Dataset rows
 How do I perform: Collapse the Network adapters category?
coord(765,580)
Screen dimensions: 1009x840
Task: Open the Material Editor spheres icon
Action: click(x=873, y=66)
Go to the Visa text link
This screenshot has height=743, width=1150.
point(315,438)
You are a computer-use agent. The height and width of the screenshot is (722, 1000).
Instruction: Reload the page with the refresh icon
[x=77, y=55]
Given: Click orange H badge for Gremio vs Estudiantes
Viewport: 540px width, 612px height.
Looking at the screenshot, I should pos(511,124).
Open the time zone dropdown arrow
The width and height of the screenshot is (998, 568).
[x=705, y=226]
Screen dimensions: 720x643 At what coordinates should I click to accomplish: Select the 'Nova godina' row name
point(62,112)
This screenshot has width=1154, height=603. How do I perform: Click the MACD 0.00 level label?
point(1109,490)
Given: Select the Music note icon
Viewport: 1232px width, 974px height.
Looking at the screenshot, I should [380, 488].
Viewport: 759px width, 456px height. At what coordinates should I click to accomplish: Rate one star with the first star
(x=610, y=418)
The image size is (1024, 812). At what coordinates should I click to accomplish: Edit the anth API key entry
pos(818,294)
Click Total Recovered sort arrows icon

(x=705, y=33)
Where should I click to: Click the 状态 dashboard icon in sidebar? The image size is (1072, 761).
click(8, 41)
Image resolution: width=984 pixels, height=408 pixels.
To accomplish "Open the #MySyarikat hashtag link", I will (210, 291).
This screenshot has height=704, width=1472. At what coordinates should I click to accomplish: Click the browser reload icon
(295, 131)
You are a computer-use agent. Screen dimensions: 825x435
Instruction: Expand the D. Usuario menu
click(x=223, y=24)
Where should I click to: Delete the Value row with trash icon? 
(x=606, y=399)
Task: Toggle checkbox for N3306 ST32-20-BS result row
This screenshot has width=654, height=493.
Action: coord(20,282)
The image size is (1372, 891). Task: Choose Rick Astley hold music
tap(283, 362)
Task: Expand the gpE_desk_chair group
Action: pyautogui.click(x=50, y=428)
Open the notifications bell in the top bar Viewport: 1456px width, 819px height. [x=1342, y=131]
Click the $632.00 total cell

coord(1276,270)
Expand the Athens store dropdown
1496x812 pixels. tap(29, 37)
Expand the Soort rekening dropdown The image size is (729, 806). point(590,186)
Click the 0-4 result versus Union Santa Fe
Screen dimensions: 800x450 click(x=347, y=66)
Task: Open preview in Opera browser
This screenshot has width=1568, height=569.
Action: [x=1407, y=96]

- _Given task_: Convert every line of the entries above into a JSON list of strings, with one string per line and blank lines left out.

- _Result for this exercise_:
[
  " How do I perform: Collapse the Network adapters category?",
  "coord(765,580)",
  "Screen dimensions: 1009x840",
  "Task: Open the Material Editor spheres icon",
  "Action: click(x=873, y=66)",
  "Go to the Visa text link",
  "This screenshot has height=743, width=1150.",
  "point(315,438)",
  "You are a computer-use agent. The height and width of the screenshot is (722, 1000).",
  "Instruction: Reload the page with the refresh icon",
  "[x=77, y=55]",
  "Given: Click orange H badge for Gremio vs Estudiantes",
  "Viewport: 540px width, 612px height.",
  "Looking at the screenshot, I should pos(511,124).",
  "Open the time zone dropdown arrow",
  "The width and height of the screenshot is (998, 568).",
  "[x=705, y=226]",
  "Screen dimensions: 720x643 At what coordinates should I click to accomplish: Select the 'Nova godina' row name",
  "point(62,112)",
  "This screenshot has width=1154, height=603. How do I perform: Click the MACD 0.00 level label?",
  "point(1109,490)",
  "Given: Select the Music note icon",
  "Viewport: 1232px width, 974px height.",
  "Looking at the screenshot, I should [380, 488].",
  "Viewport: 759px width, 456px height. At what coordinates should I click to accomplish: Rate one star with the first star",
  "(x=610, y=418)",
  "The image size is (1024, 812). At what coordinates should I click to accomplish: Edit the anth API key entry",
  "pos(818,294)",
  "Click Total Recovered sort arrows icon",
  "(x=705, y=33)",
  "Where should I click to: Click the 状态 dashboard icon in sidebar? The image size is (1072, 761).",
  "click(8, 41)",
  "Image resolution: width=984 pixels, height=408 pixels.",
  "To accomplish \"Open the #MySyarikat hashtag link\", I will (210, 291).",
  "This screenshot has height=704, width=1472. At what coordinates should I click to accomplish: Click the browser reload icon",
  "(295, 131)",
  "You are a computer-use agent. Screen dimensions: 825x435",
  "Instruction: Expand the D. Usuario menu",
  "click(x=223, y=24)",
  "Where should I click to: Delete the Value row with trash icon? ",
  "(x=606, y=399)",
  "Task: Toggle checkbox for N3306 ST32-20-BS result row",
  "This screenshot has width=654, height=493.",
  "Action: coord(20,282)",
  "The image size is (1372, 891). Task: Choose Rick Astley hold music",
  "tap(283, 362)",
  "Task: Expand the gpE_desk_chair group",
  "Action: pyautogui.click(x=50, y=428)",
  "Open the notifications bell in the top bar Viewport: 1456px width, 819px height. [x=1342, y=131]",
  "Click the $632.00 total cell",
  "coord(1276,270)",
  "Expand the Athens store dropdown",
  "1496x812 pixels. tap(29, 37)",
  "Expand the Soort rekening dropdown The image size is (729, 806). point(590,186)",
  "Click the 0-4 result versus Union Santa Fe",
  "Screen dimensions: 800x450 click(x=347, y=66)",
  "Task: Open preview in Opera browser",
  "This screenshot has width=1568, height=569.",
  "Action: [x=1407, y=96]"
]